- あそびっこくらぶ代表(大阪こども専門学校講師)
- 近藤真理子

こどもたちの成長にとって、自然体験や異年齢での関わりが重要であると言われています。とくに、幼児期は、感覚や表現、感情の根っことなる部分が育つと言われ、この時期の過ごし方が、こどもの心や身体の成長に大いに関わると考えられています。
とはいえ、現在、子育てをする環境は大変です。急に「体験!」なんて言われても、それまでの経験がないとなかなか難しいようです。お母さん自身が、核家族の中で育ち、こどもの頃から自然の中や異年齢で十分に遊ぶ機会が少ない世代で、小さいこどもとふれあった経験が少ない方も多いのではないでしょうか。子育てをするにも、どうしたらいいのかわからないし、あふれる情報の中、何を選べばいいのかわからない、こどもは言うことを聞かないし、うるさいし・・・というのが本音のところではないでしょうか。
そこで、幼児たちと毎週楽しく遊ぶ中で、成長を見続けている「長居キッズくらぶ」の実践もふまえて、幼児期のあそびや継続的な子育て支援の取り組みについて紹介します。

乳幼児期のこどもは全身で、いろんな音や気分や感覚を受け取っています。お母さんのうれしい気分、楽しい気分・・・風の音、におい、土の感触、土が水を含んでドロドロになっていく感触・・・さわってみて、たたいてみて、音が鳴ったり、ざらざらしたり、水がかかると夏はぬるいのに冬は冷たかったり・・・。
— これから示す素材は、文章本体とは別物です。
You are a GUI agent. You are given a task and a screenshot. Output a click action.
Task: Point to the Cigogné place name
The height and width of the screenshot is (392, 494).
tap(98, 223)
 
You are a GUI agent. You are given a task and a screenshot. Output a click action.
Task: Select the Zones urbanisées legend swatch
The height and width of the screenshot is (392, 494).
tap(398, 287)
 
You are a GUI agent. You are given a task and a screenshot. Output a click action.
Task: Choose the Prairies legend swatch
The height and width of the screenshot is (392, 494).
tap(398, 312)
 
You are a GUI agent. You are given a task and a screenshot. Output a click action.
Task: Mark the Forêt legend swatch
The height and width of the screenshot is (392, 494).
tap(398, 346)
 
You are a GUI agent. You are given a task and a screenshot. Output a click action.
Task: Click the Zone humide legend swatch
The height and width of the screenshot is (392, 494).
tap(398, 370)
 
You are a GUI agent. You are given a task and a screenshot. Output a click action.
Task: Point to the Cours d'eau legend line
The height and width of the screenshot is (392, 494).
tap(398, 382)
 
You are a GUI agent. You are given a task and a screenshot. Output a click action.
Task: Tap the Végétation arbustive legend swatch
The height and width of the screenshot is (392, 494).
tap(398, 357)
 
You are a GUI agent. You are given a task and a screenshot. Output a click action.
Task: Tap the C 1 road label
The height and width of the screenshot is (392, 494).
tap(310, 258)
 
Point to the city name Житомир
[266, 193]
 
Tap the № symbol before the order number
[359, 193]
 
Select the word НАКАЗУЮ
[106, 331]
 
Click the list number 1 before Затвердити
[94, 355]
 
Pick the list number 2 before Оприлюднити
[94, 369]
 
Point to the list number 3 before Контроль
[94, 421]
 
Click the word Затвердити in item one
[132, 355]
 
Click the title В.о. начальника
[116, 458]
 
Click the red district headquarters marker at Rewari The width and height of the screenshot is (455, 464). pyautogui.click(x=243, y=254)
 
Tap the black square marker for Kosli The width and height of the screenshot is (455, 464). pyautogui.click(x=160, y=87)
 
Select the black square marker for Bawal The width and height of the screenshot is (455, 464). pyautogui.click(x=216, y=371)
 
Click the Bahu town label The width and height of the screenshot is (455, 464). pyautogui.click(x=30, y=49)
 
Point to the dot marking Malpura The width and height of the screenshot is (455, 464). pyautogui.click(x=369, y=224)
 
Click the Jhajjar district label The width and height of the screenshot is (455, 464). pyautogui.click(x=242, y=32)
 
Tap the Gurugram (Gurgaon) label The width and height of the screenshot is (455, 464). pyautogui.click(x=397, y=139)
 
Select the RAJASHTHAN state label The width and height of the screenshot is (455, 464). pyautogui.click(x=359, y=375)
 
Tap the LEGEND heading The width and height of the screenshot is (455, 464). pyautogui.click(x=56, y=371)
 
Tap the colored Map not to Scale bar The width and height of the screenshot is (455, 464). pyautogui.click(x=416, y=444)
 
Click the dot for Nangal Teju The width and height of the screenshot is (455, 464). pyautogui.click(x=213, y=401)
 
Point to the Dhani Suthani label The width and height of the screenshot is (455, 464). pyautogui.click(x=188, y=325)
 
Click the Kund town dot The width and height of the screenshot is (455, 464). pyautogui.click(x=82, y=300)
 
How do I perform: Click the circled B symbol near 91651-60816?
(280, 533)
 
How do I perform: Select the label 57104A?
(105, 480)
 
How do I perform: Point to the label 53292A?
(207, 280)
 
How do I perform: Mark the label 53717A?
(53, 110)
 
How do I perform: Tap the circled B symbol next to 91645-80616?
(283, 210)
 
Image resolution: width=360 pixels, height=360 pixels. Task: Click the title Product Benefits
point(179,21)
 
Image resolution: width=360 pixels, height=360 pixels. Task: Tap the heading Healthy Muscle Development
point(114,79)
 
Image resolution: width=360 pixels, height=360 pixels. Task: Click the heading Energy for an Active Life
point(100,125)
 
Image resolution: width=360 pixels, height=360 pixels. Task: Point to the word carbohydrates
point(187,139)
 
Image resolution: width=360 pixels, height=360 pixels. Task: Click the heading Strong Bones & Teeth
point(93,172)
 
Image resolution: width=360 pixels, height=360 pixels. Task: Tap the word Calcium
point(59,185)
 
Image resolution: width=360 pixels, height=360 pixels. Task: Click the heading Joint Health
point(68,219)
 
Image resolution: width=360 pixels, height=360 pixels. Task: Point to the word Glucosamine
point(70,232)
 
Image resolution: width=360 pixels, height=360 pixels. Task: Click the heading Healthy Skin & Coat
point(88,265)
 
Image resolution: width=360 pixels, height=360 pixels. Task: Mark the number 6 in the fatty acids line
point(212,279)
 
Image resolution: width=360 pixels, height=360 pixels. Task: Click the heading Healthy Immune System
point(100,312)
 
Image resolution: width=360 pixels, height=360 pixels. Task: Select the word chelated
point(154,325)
時間がかかっても、「やってみたい!」を大事にしていくなかで、次第に、はさみやのり、クレヨンなども使えるようになります。そんな体験が、言葉や知識、感情の根っことなり、学齢期以降の知識や想像力を育くむ基礎となるのです。
いつも二人きりで向かい合って、お母さんの方がイライラしながら何かをさせるのではなく、こども自身が少し年上の誰かのすることにあこがれて、まねをすることによって、今までできなかったことやお母さんがさせようなんて思わなかったことが、すっとできるようになることがあります。あんなに苦労したおむつはずしも集団のなかでは、うまくいくこともあるようです。
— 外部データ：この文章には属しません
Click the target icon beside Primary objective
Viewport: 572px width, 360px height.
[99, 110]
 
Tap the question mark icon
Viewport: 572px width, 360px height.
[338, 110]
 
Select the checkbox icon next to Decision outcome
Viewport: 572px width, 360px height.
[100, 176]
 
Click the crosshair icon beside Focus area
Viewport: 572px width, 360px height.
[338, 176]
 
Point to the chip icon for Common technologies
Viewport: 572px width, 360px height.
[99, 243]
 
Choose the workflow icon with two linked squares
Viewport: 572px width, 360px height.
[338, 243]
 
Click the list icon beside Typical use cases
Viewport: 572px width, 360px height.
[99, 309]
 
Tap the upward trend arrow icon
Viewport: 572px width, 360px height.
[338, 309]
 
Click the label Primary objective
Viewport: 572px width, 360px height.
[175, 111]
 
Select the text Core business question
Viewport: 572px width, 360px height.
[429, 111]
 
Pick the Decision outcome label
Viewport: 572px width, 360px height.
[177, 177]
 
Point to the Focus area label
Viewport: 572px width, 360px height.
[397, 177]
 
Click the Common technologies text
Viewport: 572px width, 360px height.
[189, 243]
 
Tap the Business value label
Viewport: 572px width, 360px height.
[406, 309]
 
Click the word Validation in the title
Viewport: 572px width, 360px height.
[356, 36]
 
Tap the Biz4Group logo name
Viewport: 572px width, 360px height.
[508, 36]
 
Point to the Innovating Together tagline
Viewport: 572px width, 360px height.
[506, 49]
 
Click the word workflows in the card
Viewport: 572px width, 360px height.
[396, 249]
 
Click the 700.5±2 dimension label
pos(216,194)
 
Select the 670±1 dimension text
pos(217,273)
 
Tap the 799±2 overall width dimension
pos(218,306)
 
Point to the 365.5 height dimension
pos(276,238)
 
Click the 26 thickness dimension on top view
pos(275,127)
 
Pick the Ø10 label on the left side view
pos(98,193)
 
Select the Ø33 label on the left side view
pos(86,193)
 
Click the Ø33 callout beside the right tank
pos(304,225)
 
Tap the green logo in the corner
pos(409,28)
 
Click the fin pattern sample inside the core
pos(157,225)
だからこそ、定期的に同じメンバーといつもの場所で、いろいろな活動が大切なのです。

「長居キッズくらぶ」では、就園前児の丁寧な生活を応援しています。ベランダで、野菜を育て、収穫をし、食材を切って調理して食べます。季節の歌を歌い、踊り、絵を描き、季節ごとの歳時やあそびも心と身体で味わい楽しみます。葉っぱを拾い、風を感じて、水遊びをして、泥団子も作ります。枝や葉っぱさえあれば、それが釣り竿になり、魚になるのです。一人がそれを始めると、隣に座って一緒につりが始まり、突然かくれんぼが始まり、鬼もみんなで逃げて隠れたりして・・ルールや道具がなくてもあそびが始まり継続するのです。画用紙では足らず、爪や顔に塗りたい絵の具。お化粧気分で、できあがりを想像しながら、筆を走らせているときって、すごく集中しているのです。「やめなさい」も「静かにしなさい」もない。いつの間にかさわれなかった泥がさわれるようになり、いつもお母さんと二人の作業だったのが、ちょっとお友達寄りになって座れるようになり、「貸して」「いいよ」なんて言いながら作業ができるようになってきます。
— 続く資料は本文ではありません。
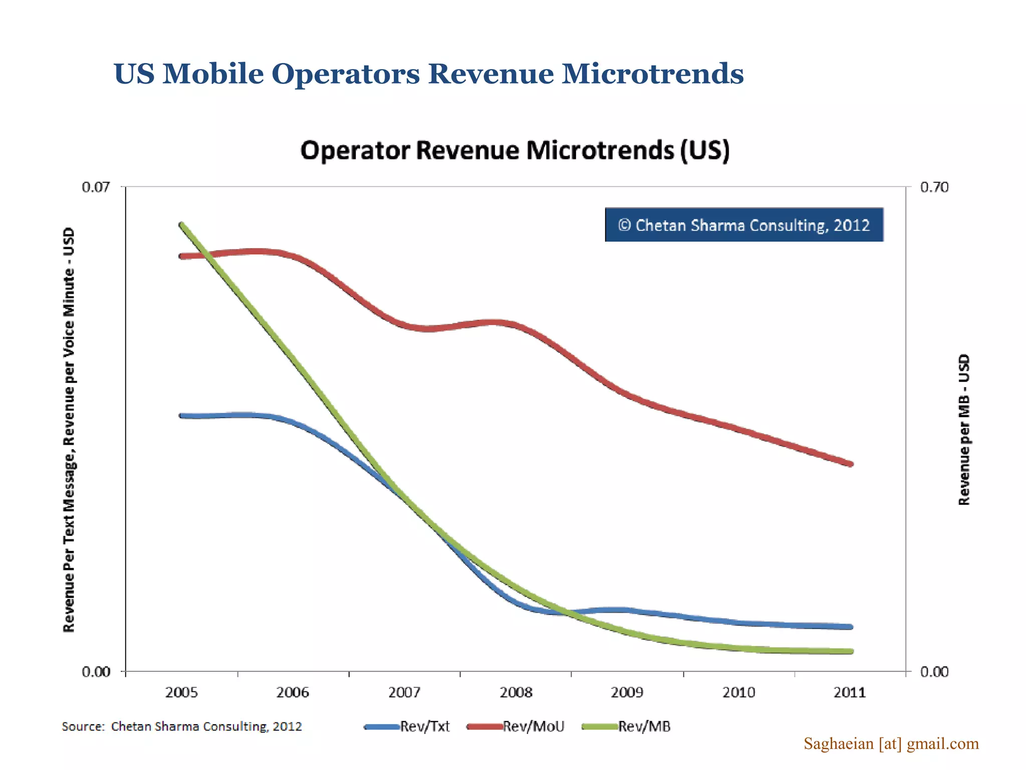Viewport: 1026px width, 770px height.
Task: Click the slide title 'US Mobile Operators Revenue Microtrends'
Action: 428,74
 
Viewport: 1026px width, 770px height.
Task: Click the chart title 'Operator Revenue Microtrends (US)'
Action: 515,150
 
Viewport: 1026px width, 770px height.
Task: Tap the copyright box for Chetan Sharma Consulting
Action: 743,225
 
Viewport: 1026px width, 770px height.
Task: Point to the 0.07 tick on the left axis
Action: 95,187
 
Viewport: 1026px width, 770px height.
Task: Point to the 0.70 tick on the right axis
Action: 934,187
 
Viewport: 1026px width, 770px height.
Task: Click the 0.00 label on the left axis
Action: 95,672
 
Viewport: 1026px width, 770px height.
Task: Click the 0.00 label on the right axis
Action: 934,672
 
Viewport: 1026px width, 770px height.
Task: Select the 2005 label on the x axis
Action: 181,693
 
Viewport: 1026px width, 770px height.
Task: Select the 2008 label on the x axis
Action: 516,693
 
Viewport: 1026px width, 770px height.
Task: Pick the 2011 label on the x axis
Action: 849,693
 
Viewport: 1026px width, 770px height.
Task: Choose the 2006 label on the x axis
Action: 293,693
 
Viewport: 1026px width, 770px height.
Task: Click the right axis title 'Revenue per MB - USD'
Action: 964,430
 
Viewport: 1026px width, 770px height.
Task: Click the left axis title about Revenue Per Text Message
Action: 69,430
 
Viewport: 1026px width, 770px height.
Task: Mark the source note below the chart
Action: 181,726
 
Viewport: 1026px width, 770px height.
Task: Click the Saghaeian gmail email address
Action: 891,743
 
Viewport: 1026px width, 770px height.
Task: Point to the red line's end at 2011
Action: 850,464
その傍らで、お母さんが、昔十分できなかった泥あそびをして、ちょっと癒されてみたり、キッズで作ったおやつを少しアレンジしておうちでこどもとつくったり、絵本をこども以上に楽しんでいたり・・・そのお母さんのゆったりした気分こそが、こどもの栄養なのかもしれないですね。そんな気分の中、こどもはいろんなものを身体全体で触れて、みんなという大きな家族の中でぐんぐん成長をしていくのです。

地域の公共施設などでは、親子で楽しく参加できる様々な取り組みをしています。参加してみると親子で新しい体験や気分転換ができるかもしれません。勇気を持って一歩を踏み出してみることをおすすめします。